Ironically, Kimmel has failed his own test and contradicted his call for national unity by politicizing his son’s condition and misrepresenting the Republican budgetary and health care reforms.

Despite Kimmel’s assertion, there has not been a case of a child in the US dying because his parents were too poor to afford treatment since 1986, when a law was passed barring hospitals and emergency rooms from turning any patients away. None of this would change under the Trump administration.

Kimmel should know, after his son received treatment at the Children’s Hospital of LA (which runs largely off of donations), that American commitment to helping those in need transcends political party and platform. Americans donate a greater percentage to charity than any other country, far outpacing the “generous” socialist societies of Europe. Unlike taxation and socialized medicine, this profoundly American altruism does not come from a government mandate, but from the heart, and will continue to ensure that the infirm, regardless of income, receive the care they need.
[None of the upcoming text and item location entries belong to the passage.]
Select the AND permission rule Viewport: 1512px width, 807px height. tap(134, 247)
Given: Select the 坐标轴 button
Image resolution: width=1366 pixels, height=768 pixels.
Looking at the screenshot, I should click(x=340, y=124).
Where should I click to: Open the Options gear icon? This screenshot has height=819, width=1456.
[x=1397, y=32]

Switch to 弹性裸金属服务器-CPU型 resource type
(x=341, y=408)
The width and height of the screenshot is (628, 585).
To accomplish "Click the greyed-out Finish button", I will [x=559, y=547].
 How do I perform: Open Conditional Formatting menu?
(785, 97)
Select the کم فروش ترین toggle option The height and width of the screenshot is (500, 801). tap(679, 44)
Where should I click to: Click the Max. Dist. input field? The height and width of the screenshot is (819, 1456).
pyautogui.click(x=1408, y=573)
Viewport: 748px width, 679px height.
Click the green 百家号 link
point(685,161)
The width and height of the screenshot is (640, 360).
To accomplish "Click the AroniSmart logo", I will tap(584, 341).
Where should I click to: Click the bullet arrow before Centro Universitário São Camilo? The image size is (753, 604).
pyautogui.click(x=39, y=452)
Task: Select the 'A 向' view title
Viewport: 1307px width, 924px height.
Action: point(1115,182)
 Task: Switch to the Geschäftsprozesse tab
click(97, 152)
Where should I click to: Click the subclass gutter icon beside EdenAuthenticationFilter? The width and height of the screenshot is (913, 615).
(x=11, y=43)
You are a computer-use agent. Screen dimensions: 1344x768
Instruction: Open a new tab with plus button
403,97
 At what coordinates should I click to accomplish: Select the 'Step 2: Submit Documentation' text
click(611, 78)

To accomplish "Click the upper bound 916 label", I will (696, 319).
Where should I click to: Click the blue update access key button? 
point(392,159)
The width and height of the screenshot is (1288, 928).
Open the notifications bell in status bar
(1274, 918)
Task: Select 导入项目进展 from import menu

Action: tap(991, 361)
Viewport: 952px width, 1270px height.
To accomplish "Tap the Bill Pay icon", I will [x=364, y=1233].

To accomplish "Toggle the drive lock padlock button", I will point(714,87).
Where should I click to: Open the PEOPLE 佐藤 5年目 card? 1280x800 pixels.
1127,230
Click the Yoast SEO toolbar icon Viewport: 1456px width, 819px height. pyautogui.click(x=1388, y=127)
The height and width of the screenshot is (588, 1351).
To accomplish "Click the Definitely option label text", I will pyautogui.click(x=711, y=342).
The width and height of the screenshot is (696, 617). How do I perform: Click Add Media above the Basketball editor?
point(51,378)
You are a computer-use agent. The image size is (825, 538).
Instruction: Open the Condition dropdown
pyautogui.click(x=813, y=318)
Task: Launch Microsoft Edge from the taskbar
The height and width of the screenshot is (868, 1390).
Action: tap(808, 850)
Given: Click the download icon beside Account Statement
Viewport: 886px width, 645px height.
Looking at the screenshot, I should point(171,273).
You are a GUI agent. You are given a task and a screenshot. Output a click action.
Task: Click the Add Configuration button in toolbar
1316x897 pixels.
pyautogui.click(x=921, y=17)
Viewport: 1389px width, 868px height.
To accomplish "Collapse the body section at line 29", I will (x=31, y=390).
When it comes to what could change under Trump, Kimmel’s plea appeared equally uninformed. Trump’s requested cut in NIH funding, which Kimmel censured (it has since been dismissed by Congressional Republicans), would not affect anyone’s access to medical care, but rather shrink government-subsidized biomedical research. Having worked for years in cancer research, I can attest to the fact that pharmaceutical companies, rather than the NIH, fund a vast majority of the research that leads to breakthrough medical innovations and cures. A far greater impediment to progress than tight government funding is the regulatory burden that has befallen insurance and pharmaceutical companies under the Obama administration, which Trump aims to roll back.

Reforms in health insurance coverage under the Republican AHCA, or Graham-Cassidy bill, would likewise not impede sickly children from receiving essential care. Kids are born covered by their parents’ insurance plan, and parents currently on government assistance would still retain their Medicaid under Trump. While Obama greatly expanded Medicaid benefits, Republicans have proposed to slow down this growth, maintaining current Medicaid recipients but eventually judging prospective enrollees based on pre-Obama standards. There were no throngs of dying Americans on the streets in 2006, and there will be none under Trump, as Kimmel, NYC Mayor Bill De Blasio and even Hillary Clinton have suggested.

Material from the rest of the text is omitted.